I've been trying, with no luck, to get a good photo of one of my cats. The problem is not getting "Little One" to sit still, but capturing the beautiful color of her eyes. They're green, but with an aqua blue around the pupil and no matter how hard I've tried I just can't get them to look right in a photo; they just come out green.


----------



## dwol (Jun 7, 2009)

awww, she's so perty! I wish they were always so playful!


----------



## photonuts (Jun 9, 2009)

She is so ADORABLE !! I love cat, great picture


----------



## Antarctican (Jun 9, 2009)

What a sweet pic! She has such beautiful markings. Thanks for sharing the pic


----------



## MrsMoo (Jun 14, 2009)

thanks guys 
the other kitten is white with ginger and black patches, but she wont sit still long enough for me to get a decent photo lol
got a phone one tho  they both seem to like switching the laptop off!


----------



## MrsMoo (Jun 14, 2009)

dwol said:


> awww, she's so perty! I wish they were always so playful!




me too! lol


----------



## musicaleCA (Jun 14, 2009)

Kitteh! I miss my cat. 



Dagwood56 said:


> Aww she's so sweet! Your's too Josh.
> 
> I've been trying, with no luck, to get a good photo of one of my cats. The problem is not getting "Little One" to sit still, but capturing the beautiful color of her eyes. They're green, but with an aqua blue around the pupil and no matter how hard I've tried I just can't get them to look right in a photo; they just come out green.

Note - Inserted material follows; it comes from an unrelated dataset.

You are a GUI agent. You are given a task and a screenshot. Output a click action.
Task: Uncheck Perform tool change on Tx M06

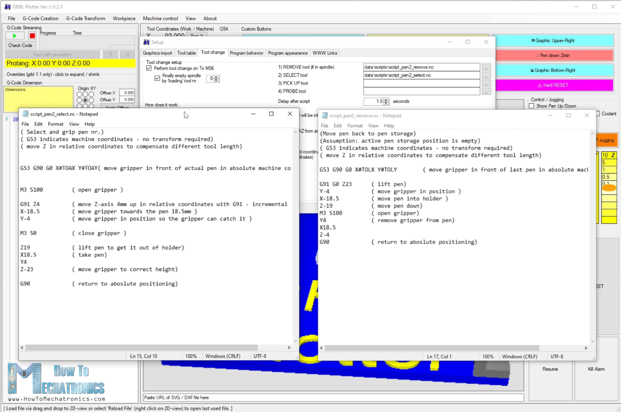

That might have something to do with the sensor's design. Camera sensors generally have twice as many green photosites as red or blue ones, because our eyes are far more sensitive to green light (blame it on evolution). The camera (and your software) might be just mis-calculating how to interpret the results and thus presenting you with an image of purely green eyes (perhaps the reasoning goes something like "wait, that's weird, most of the pixels here are green, and there's a whole lot more green light coming in anyway...better call these pixels green too"...in layman's terms).

Now this is just me pondering idly; perhaps you could work around this in post, with Photoshop. Take out some of the lightness of the greens where the aqua is supposed to be. Hopefully, you can then recover the right colours.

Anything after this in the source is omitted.